CLICK HERE FOR PRINTABLE VERSION

Ingredients

  • 3/4 lb boneless, skinless chicken breast
  • 2 tablespoons olive oil
  • 1 tablespoon lime juice
  • 1 garlic clove, finely minced
  • 1/2 teaspoon chili powder
  • 1/2 teaspoon cumin
  • 1/2 teaspoon hot pepper flakes
  • 1/2 teaspoon black pepper
  • 1/2 teaspoon salt
  • 8 flour tortillas (8 inch/20 cm)
  • 1 -2 onion,
  • 2 small sweet peppers, of your choice (green, red, or yellow)

Directions

1. Slice chicken into thin strips.

2. In bowl, mix together 1 tablespoons olive oil, lime juice, garlic, chili powder, cumin, hot pepper flakes, black pepper & salt.

3. Add chicken strips and stir to coat, set aside.
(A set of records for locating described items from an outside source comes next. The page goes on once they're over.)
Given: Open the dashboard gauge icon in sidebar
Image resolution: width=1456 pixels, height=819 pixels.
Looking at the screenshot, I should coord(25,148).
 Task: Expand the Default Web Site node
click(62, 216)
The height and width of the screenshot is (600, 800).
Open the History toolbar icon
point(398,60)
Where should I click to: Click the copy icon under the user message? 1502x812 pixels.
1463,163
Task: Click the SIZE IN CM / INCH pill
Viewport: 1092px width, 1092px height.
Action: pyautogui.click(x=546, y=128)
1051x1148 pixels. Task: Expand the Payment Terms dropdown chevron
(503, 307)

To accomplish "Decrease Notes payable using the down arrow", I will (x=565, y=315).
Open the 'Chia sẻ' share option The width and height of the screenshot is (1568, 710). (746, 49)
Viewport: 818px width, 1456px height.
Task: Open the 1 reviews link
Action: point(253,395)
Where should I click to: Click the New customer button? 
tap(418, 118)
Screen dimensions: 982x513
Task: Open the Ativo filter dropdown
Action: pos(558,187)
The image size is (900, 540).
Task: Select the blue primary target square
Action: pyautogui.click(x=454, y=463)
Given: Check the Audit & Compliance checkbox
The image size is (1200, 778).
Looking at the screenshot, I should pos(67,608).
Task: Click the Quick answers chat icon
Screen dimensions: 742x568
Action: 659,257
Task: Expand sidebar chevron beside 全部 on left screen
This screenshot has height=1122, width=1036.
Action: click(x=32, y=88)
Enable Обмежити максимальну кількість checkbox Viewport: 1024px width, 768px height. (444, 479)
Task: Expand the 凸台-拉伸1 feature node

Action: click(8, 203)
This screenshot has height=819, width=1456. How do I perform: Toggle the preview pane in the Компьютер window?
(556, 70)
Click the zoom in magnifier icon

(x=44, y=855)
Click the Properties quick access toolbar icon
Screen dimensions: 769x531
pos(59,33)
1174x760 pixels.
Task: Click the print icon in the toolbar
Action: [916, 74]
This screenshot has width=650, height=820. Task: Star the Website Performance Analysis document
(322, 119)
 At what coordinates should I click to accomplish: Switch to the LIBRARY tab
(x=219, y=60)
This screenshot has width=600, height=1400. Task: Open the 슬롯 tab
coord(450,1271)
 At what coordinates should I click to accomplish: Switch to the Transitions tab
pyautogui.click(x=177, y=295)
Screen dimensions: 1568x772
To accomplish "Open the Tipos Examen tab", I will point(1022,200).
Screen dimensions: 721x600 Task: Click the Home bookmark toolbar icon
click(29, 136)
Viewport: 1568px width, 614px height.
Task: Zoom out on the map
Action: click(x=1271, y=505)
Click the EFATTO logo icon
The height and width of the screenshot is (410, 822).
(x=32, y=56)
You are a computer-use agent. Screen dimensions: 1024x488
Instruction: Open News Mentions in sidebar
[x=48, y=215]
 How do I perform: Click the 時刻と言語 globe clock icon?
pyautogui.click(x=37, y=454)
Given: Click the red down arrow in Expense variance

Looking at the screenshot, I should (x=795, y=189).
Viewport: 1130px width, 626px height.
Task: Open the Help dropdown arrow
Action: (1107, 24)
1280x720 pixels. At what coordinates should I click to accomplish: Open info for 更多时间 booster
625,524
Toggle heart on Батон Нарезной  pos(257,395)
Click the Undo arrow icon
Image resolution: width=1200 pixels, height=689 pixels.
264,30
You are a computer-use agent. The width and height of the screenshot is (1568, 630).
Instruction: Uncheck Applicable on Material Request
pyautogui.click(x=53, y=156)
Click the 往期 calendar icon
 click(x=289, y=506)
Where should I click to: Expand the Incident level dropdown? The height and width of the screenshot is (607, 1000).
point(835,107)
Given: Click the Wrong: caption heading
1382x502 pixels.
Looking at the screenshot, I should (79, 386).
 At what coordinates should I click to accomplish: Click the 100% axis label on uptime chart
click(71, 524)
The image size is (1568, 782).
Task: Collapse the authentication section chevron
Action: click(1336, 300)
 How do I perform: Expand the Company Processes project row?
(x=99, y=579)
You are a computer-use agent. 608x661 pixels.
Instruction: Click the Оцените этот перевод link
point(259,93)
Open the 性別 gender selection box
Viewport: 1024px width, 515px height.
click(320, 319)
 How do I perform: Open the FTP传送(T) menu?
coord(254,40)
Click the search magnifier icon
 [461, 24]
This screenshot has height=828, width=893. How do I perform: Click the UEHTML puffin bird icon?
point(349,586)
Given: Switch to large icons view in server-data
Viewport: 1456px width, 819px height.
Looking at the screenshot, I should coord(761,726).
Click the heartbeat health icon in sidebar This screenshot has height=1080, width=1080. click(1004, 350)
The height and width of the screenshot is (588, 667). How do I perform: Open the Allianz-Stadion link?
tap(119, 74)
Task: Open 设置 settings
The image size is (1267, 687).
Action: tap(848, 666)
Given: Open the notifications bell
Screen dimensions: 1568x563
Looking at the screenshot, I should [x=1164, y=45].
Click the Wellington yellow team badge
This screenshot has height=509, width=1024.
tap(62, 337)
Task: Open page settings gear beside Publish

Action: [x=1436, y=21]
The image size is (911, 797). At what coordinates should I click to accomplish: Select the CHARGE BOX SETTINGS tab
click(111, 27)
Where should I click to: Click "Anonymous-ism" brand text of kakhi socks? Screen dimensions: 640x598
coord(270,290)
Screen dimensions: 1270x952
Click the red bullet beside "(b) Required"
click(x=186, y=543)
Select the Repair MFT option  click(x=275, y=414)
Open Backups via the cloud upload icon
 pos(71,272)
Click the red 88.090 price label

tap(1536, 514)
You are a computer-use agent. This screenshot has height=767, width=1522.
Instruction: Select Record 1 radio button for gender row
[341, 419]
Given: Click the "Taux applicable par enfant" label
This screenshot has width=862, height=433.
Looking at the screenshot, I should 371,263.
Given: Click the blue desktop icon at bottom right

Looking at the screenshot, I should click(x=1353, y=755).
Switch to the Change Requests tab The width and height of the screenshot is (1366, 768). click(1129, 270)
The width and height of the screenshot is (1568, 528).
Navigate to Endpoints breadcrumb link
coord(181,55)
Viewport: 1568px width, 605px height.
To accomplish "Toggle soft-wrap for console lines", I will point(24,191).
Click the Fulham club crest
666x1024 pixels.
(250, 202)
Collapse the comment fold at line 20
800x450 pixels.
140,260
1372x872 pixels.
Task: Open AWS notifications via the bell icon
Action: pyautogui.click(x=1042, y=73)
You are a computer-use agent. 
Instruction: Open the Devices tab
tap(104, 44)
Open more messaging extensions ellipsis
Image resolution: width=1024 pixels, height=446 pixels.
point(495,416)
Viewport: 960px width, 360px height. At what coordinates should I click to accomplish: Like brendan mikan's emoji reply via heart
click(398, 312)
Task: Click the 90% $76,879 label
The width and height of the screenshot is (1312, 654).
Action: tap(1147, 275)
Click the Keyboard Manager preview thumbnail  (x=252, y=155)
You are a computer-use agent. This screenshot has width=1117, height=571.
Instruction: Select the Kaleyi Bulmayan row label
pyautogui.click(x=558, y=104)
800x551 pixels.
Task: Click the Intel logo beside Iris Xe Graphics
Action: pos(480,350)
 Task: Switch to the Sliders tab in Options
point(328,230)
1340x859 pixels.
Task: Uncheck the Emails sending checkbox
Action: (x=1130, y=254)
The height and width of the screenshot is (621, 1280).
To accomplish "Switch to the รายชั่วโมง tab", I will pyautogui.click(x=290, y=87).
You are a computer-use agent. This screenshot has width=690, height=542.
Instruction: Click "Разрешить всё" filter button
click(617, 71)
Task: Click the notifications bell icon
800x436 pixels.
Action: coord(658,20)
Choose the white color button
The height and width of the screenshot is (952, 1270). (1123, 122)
4. Wrap tortillas in foil and place in 350° oven for 5-10 minutes or until heated through.

5. Cut onions in half lengthwise and slice into strips, cut your peppers into strips.

6. In large non stick skillet over medium high heat, heat remaining tablespoons of olive oil.

7. Add onions & peppers stirring for 3-4 minutes, until softened; transfer to a bowl and set aside.

8. Add chicken to skillet, cook, until no longer pink.

9. Return onions and peppers to skillet; stir for about one minute.

10. To serve, spoon a portion of the chicken mixture down the center of each tortilla, top with your desired toppings , fold bottom of tortilla up over filling, fold the sides in, overlapping.